Vor allem das Erkennen von internen Materialfehlern ist eine Aufgabe, bei der präzise und zuverlässige Prüftechnik gefordert ist. Nach den Normen EN 13262 und ISO 5948, in denen die Produktqualifizierung von Eisenbahnrädern von Güter-, Regional und Hochgeschwindigkeitszügen beschrieben werden, muss die innere Fehlerfreiheit durch automatische Verfahren festgestellt werden. Das kann zum Beispiel die Prüfung durch Ultraschall sein.

Ein führendes deutsches Unternehmen im Bereich von Ultraschall-Prüfsystemen in der Öl-, Gas- und Stahlindustrie ist die NDT Systems & Services in Stutensee bei Karlsruhe. Das international aufgestellte Unternehmen, das im Jahr 2000 gegründet wurde, hat sich auf die Entwicklung zerstörungsfreier Prüfsysteme und Dienstleistungen für die Inspektion metallischer Werkstoffe spezialisiert.

Im März 2011 erhielt NDT Systems & Services die Anfrage eines chinesischen Herstellers für Eisenbahnräder zur Entwicklung einer neuartigen Radprüfanlage. Die Anforderung: eine Prüfzeit von 60 bis 90 Sekunden pro Rad einschließlich Be- und Entladen der Prüfeinheit – ein ambitioniertes Ziel, denn auch kleinste Unregelmäßigkeiten müssen erkannt und dokumentiert werden. Auf dieser Grundlage wird bei jedem Rad entschieden, ob es für die spätere Inbetriebnahme geeignet ist.

Hier spielt unter anderem eine Rolle, wo die Räder am Ende eingesetzt werden sollen: Im Hochgeschwindigkeitsbereich müssen kleinste innere Fehler mit einer Prüfempfindlichkeit entsprechend einem Kreisscheibenreflektor von 1 mm Durchmesser (KSR 1) detektiert werden. Darüber hinaus sollte die Maschine in der Lage sein, auch unterschiedliche Radgrößen zuverlässig zu laden und zu prüfen.

Kompetente Technologiepartner ins Boot geholt

Um die spezifischen Entwicklungsvorgaben umsetzen zu können, holte sich NDT Systems & Services bereits in einem frühen Stadium kompetente Technologiepartner mit an Bord. Neben dem Fraunhofer IZFP, das die Prüftechnik sowie die dazugehörige Software entwickelte, gehörte dazu der Geschäftsbereich Origa von Parker Hannifin, einem weltweit führenden Hersteller für Antriebs- und Steuerungstechnologie.
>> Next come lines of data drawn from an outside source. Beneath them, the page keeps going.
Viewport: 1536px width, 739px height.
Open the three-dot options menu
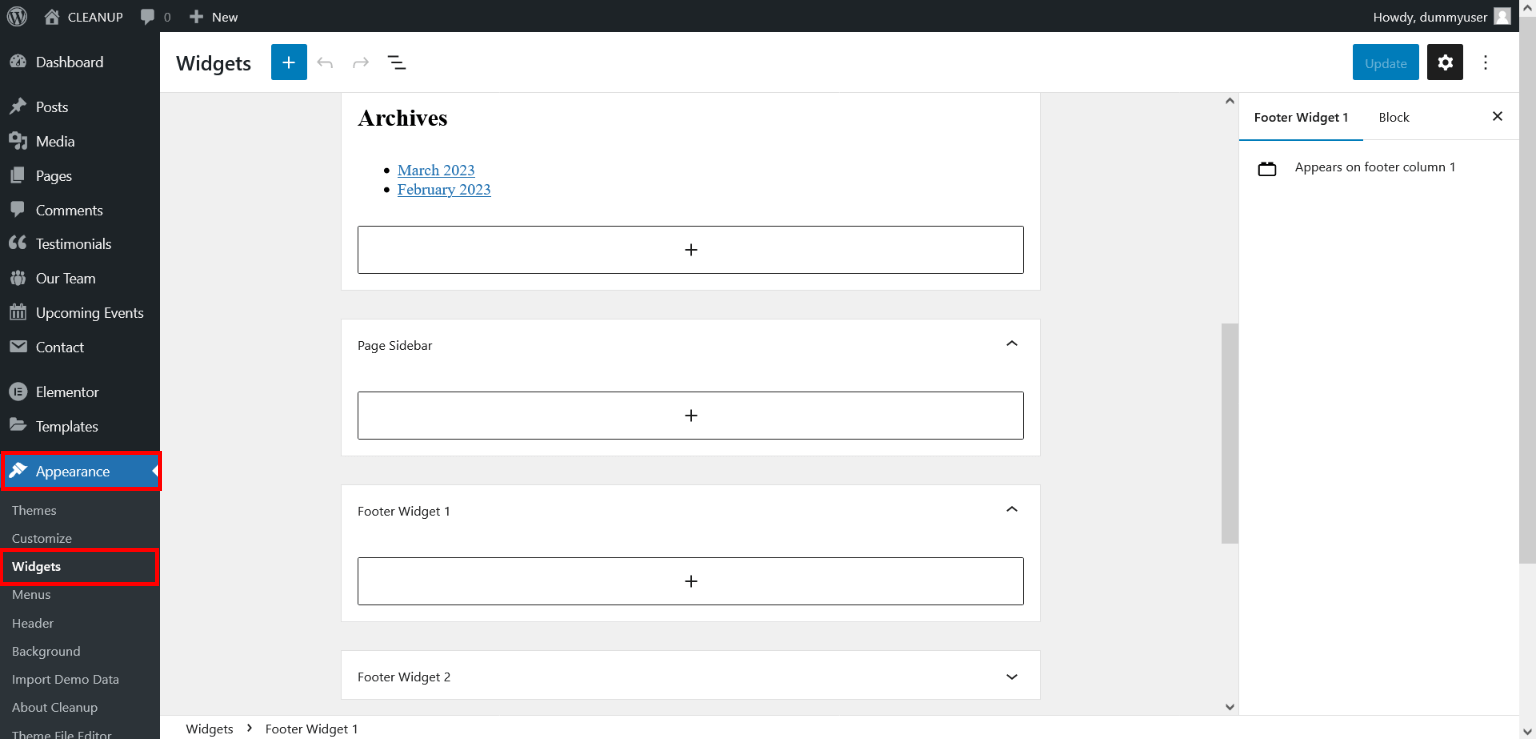(x=1485, y=63)
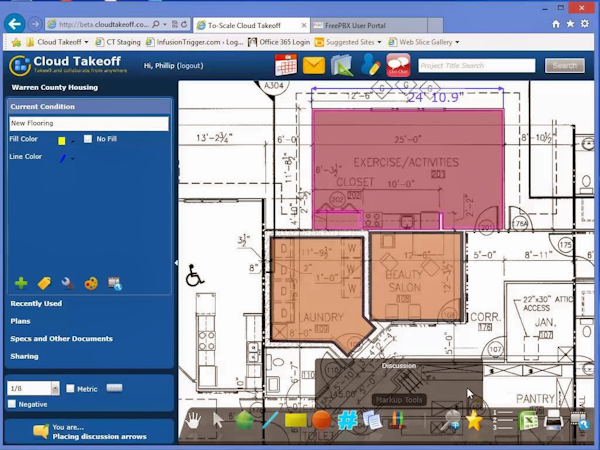Click the yellow star icon in toolbar

474,421
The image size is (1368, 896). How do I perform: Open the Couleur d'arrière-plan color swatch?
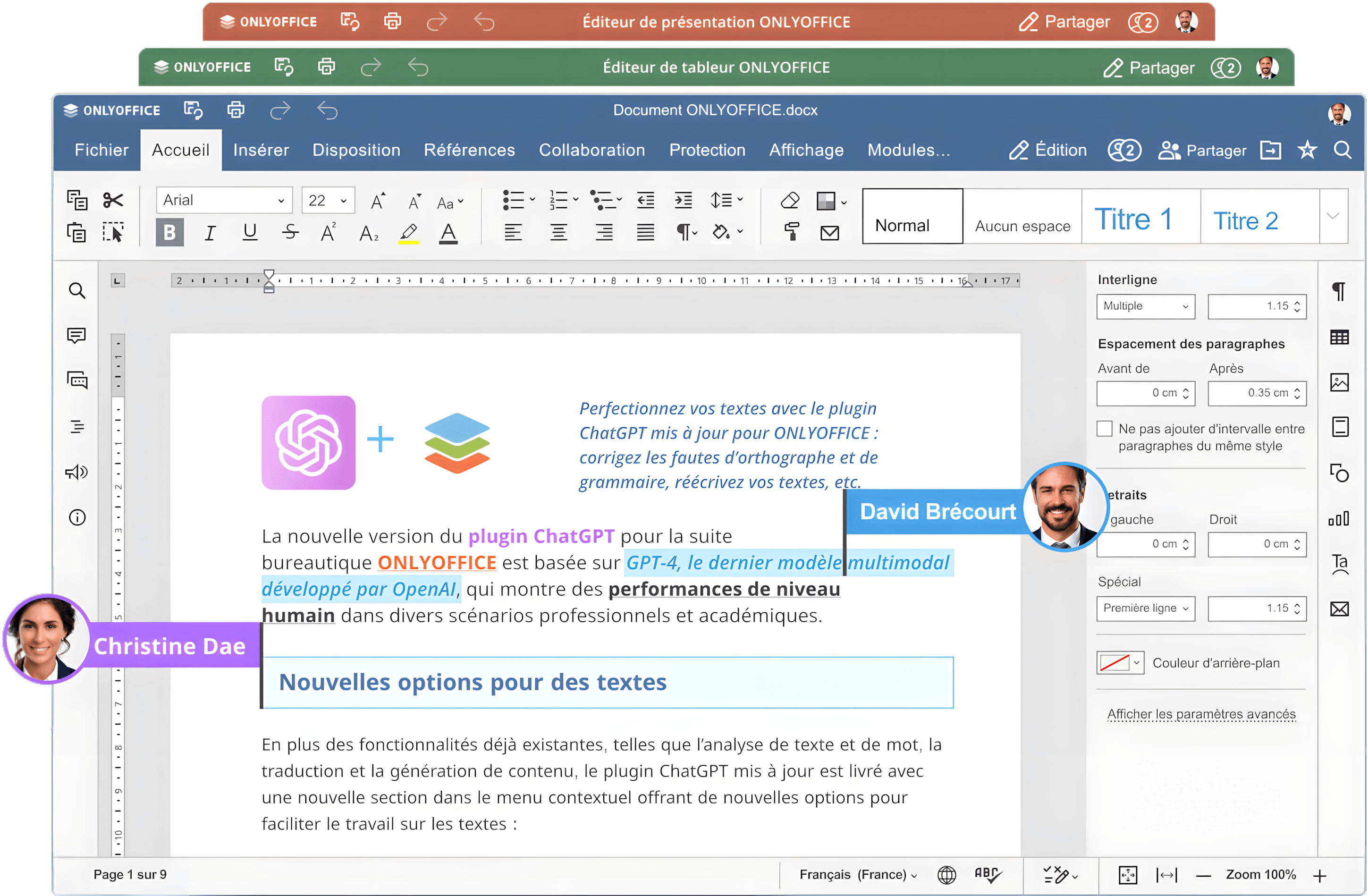pyautogui.click(x=1120, y=663)
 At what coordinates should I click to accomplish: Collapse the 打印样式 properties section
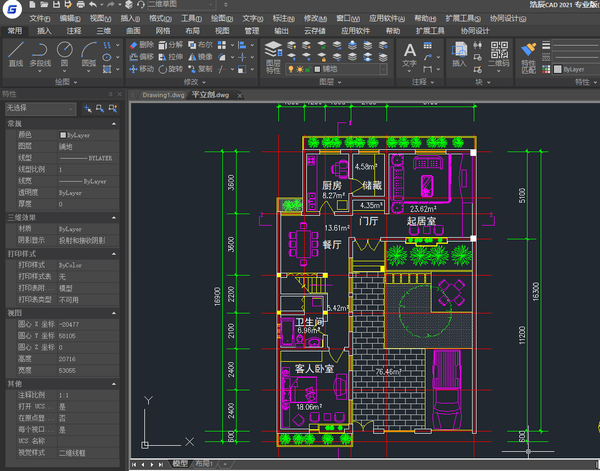(116, 254)
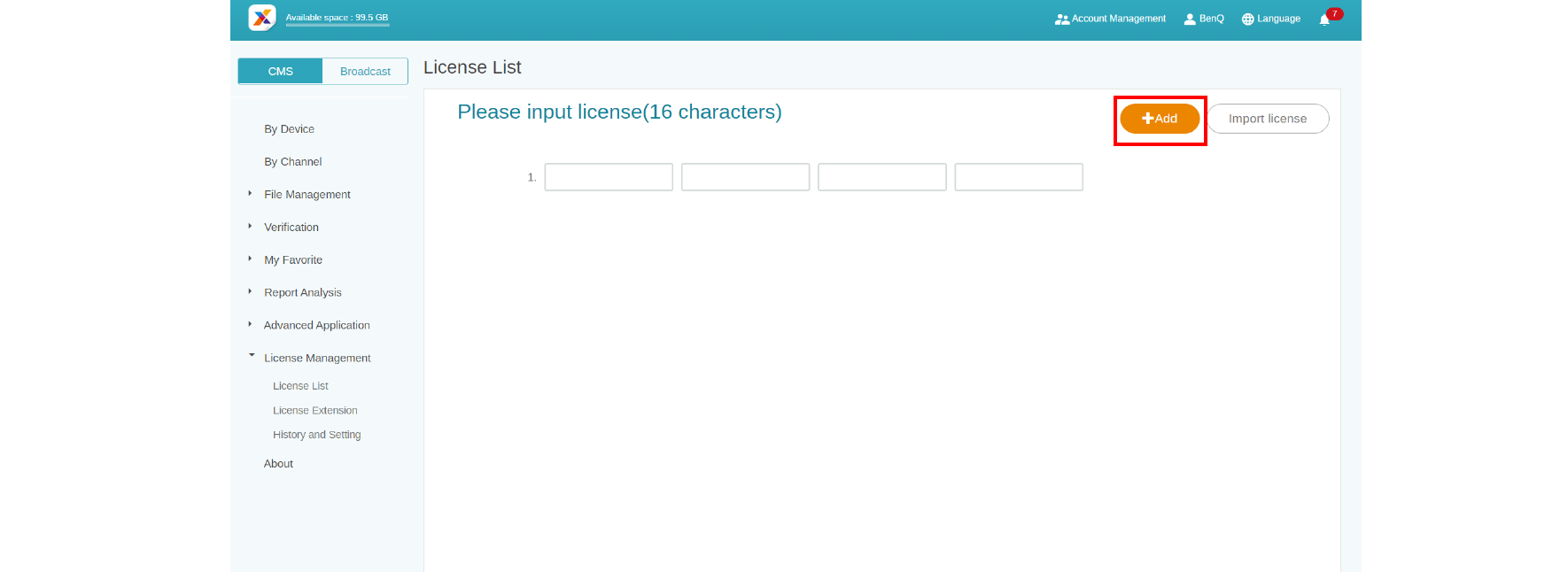1568x572 pixels.
Task: Expand the Advanced Application arrow
Action: pyautogui.click(x=251, y=324)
Parker produziert und vertreibt pneumatisch und elektrisch angetriebene Komponenten und Systeme zur Lösung von Bewegungsaufgaben in vielfältigen Branchen des Maschinenbaus und der Automatisierungstechnik; das Spektrum der angebotenen Produkte reicht von Zylinderbaureihen über Steuerungskomponenten bis zum Druckluftaufbereitungs-Systembaukasten.

Da die Inspektion der Radkränze unter Wasser stattfindet und auch bei der Prüfung der Radnaben permanent Wasser als Koppelmedium für den Transport der Ultraschallwellen in den Stahl fließt, musste die gesamte Antriebstechnik einer hohen Schutzklasse entsprechen (IP 54) – hier konnte Parker mit seinen Produkten punkten. Parker tritt bei NDT aber nicht nur als Lieferant von Linearantrieben, sondern als umfassender Lösungspartner auf, denn auch die Motoren und Servo-Controller für die Anlage kommen vom Weltmarktführer.